Des procureurs généraux d’État de tous bords politiques s’opposent à une disposition controversée qui suspendrait toute régulation de l’IA au niveau des États pendant une décennie.
Cette mesure, intégrée au paquet budgétaire « One Big Beautiful Bill Act » adopté à la Chambre par une courte majorité de 215 voix contre 214 le 22 mai, empêcherait les États de faire appliquer toute loi visant spécifiquement les systèmes d’intelligence artificielle pour les dix prochaines années. Si elle entrait en vigueur, elle annulerait les réglementations existantes dans des États comme la Californie, qui a déjà mis en place des lois concernant les deepfakes générés par l’IA, les applications en santé et les images explicites non consenties.
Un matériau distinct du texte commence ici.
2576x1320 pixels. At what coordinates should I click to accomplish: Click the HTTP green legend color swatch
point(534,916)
« Ce moratoire signifierait que même si une entreprise conçoit délibérément un algorithme susceptible de causer un préjudice prévisible — quelle que soit l’intention, la gravité de la faute ou l’ampleur des conséquences — l’entreprise responsable de cette technologie nocive ne pourrait être tenue responsable devant les législateurs et le public », écrivent les procureurs généraux dans leur lettre commune.
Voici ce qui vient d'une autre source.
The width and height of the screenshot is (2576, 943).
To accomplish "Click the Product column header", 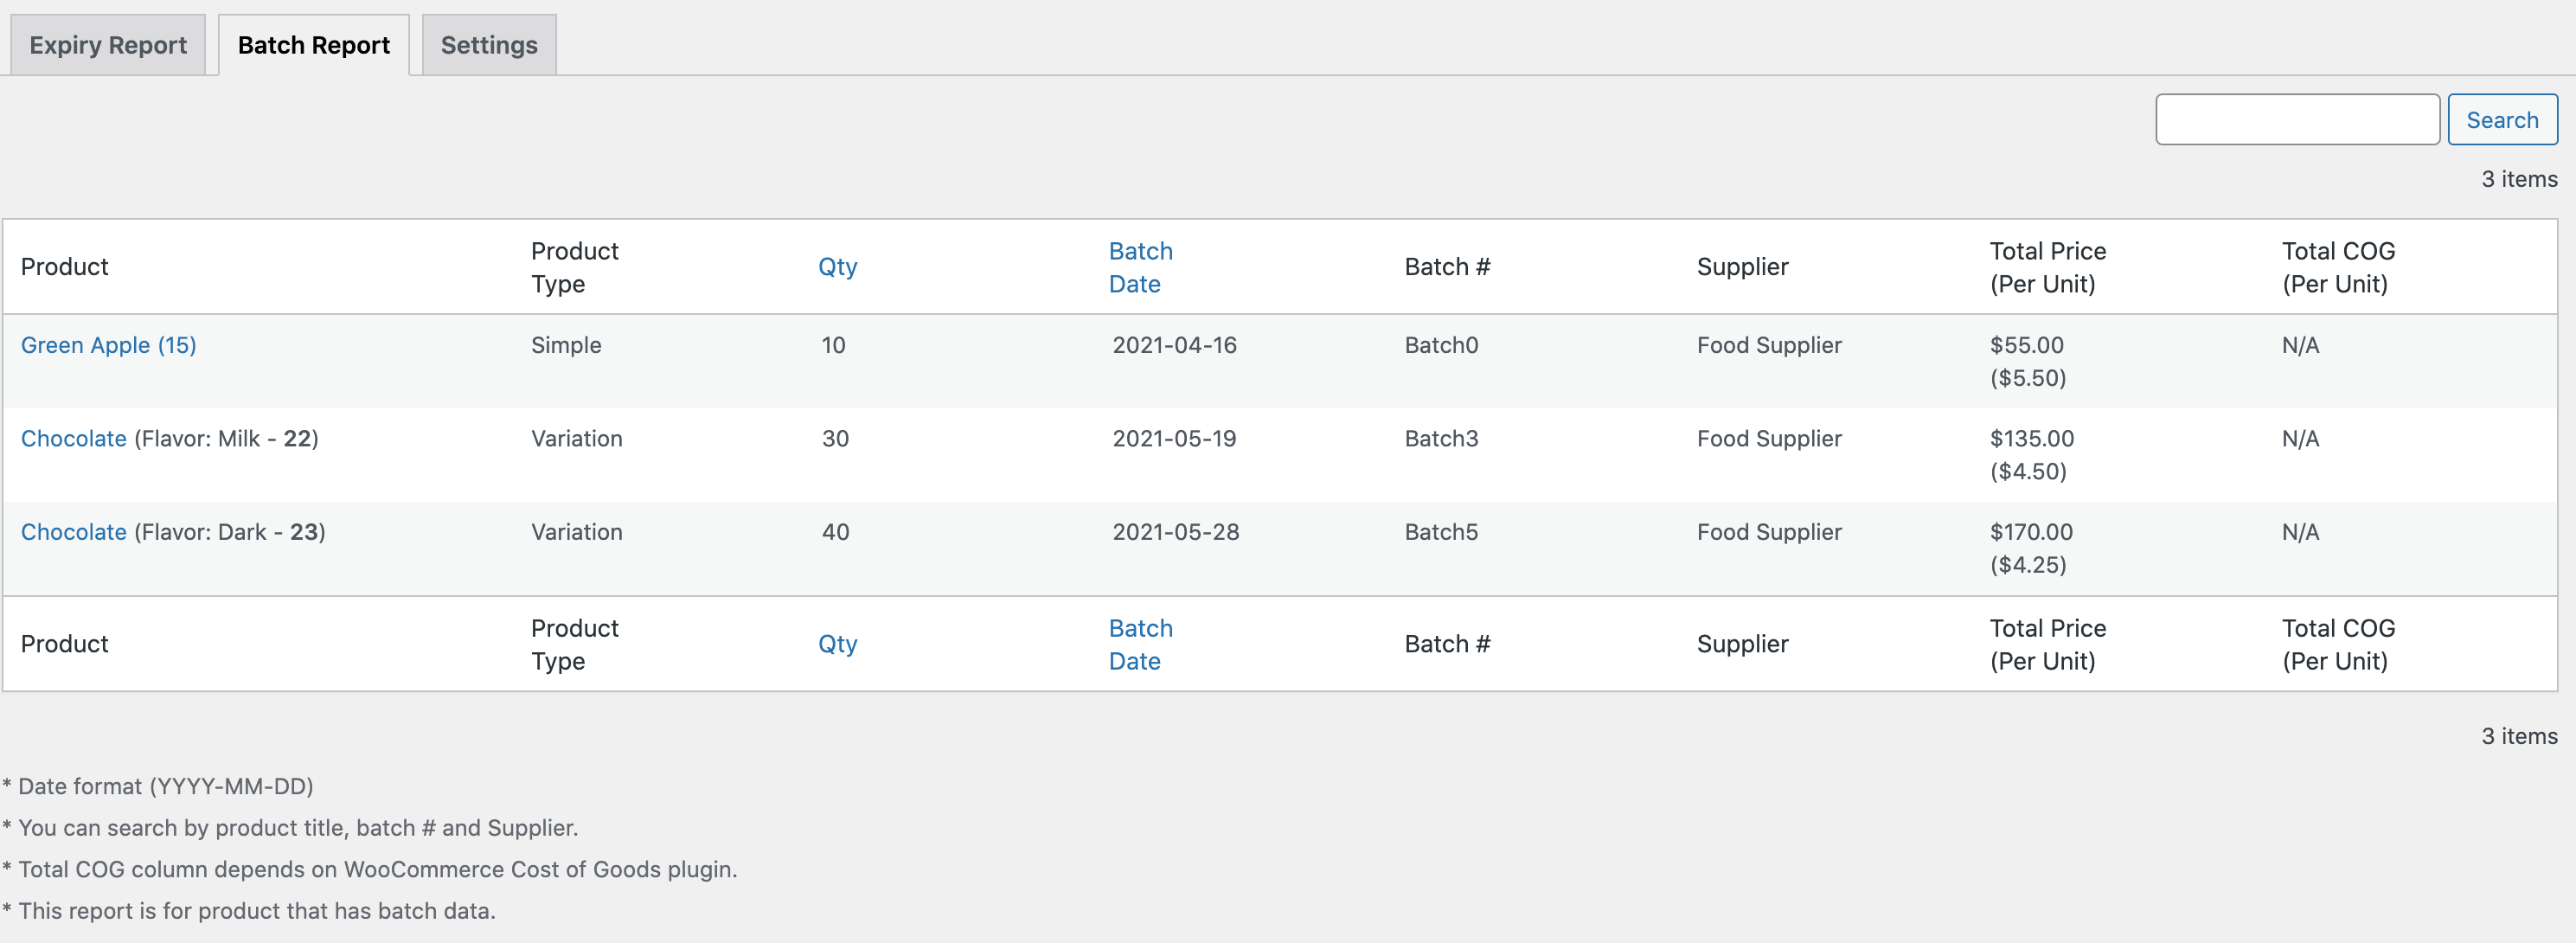I will coord(64,266).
La proposition a créé des alliances politiques inhabituelles. Si elle est soutenue par de grandes entreprises technologiques comme Google, qui la qualifie « d’étape importante pour protéger la sécurité nationale et garantir le leadership américain en matière d’IA », le moratoire rencontre l’opposition non seulement des démocrates, mais aussi de certains républicains du Sénat. La sénatrice Marsha Blackburn (républicaine du Tennessee) a exprimé ses inquiétudes, estimant qu’il annulerait la loi ELVIS de son État, qui protège les artistes contre les deepfakes réalisés par l’IA.
Les partisans du moratoire avancent qu’il éviterait un patchwork confus de réglementations étatiques et donnerait au Congrès le temps de mettre en place une législation fédérale globale. Adam Thierer, de l’institut R Street, à l’origine de la proposition, a témoigné qu’elle « offre une solution intelligente à ce problème en accordant aux innovateurs un peu de répit ».
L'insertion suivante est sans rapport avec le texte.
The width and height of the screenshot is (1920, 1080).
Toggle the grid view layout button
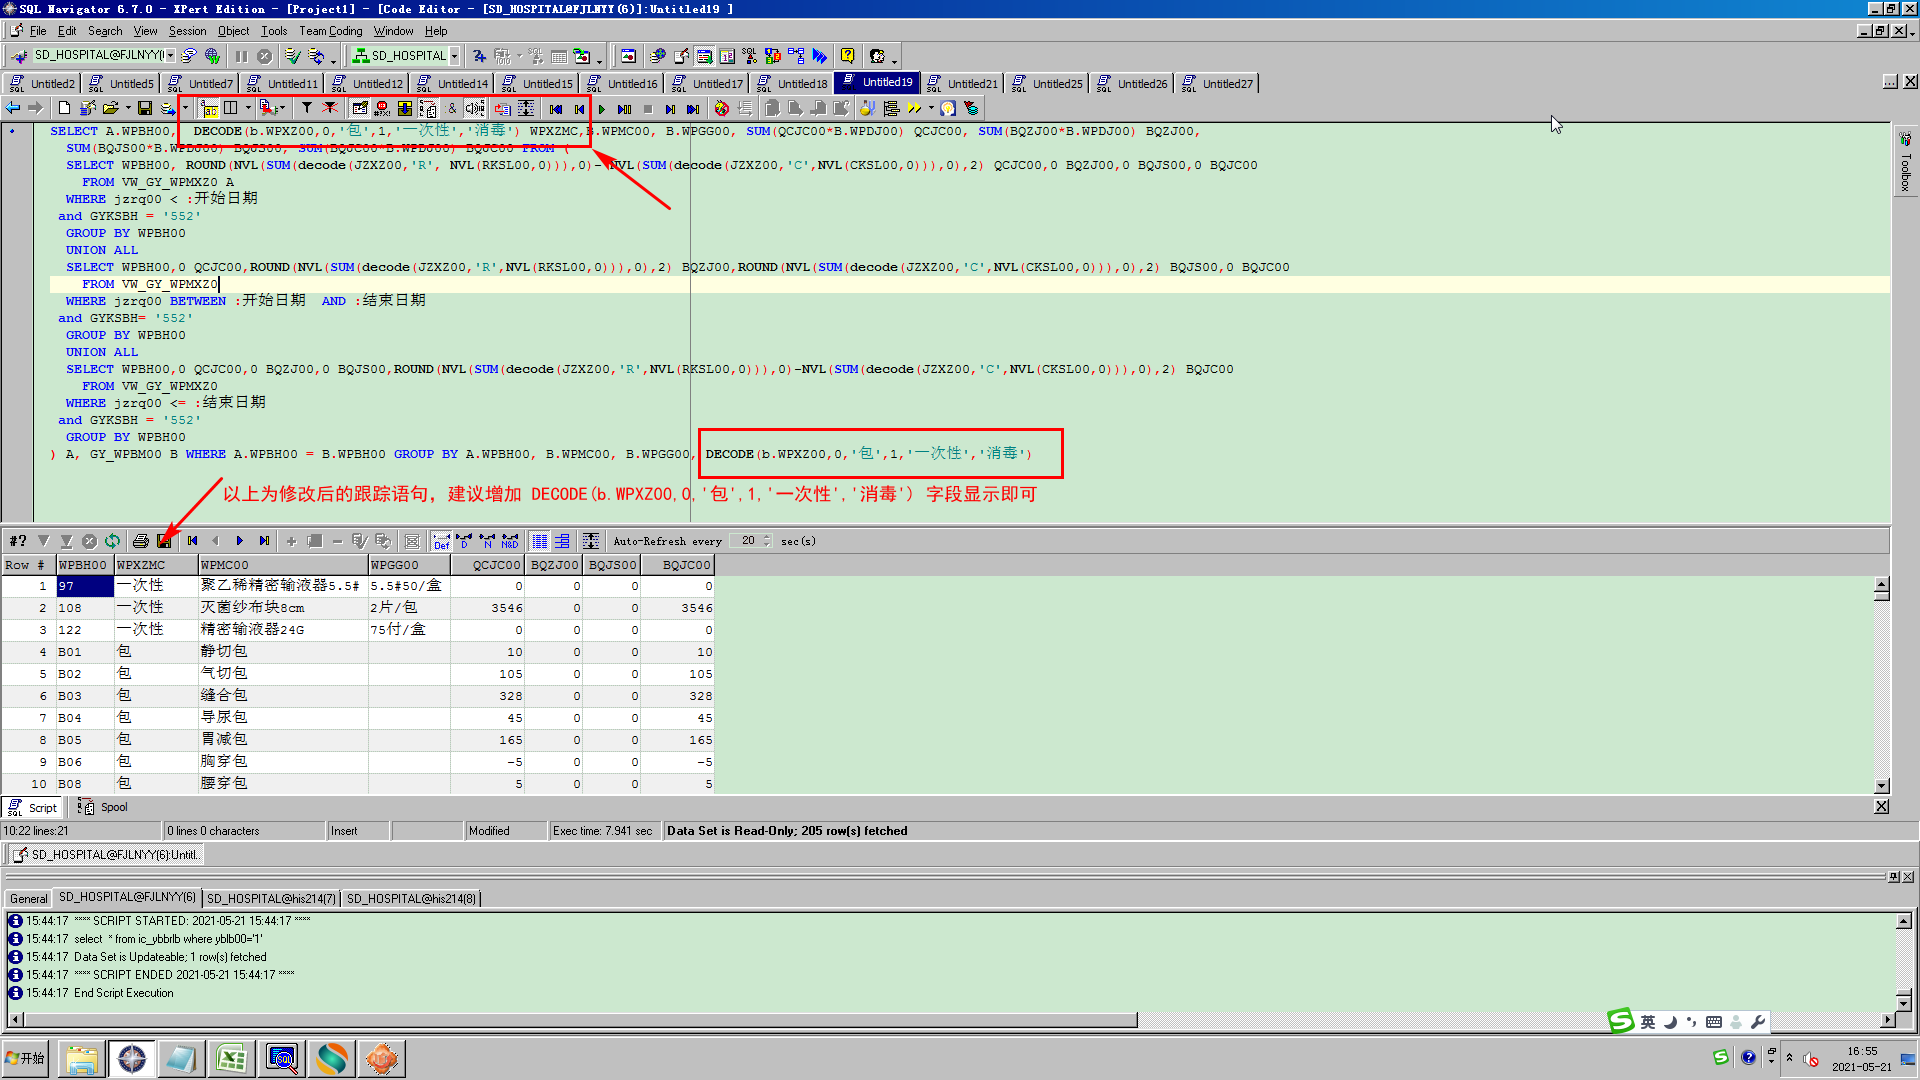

Le sort de la mesure reste incertain alors qu’elle doit encore être examinée par le Sénat, où elle devra franchir l’étape de la réconciliation budgétaire. La « règle Byrd » pourrait représenter un obstacle majeur, car elle limite les dispositions jugées « étrangères » au budget. Pendant ce temps, les législateurs des États poursuivent leur travail : 48 États ont présenté des projets de loi sur l’IA en 2025 et 26 États ont déjà adopté au moins 75 nouvelles mesures concernant l’IA.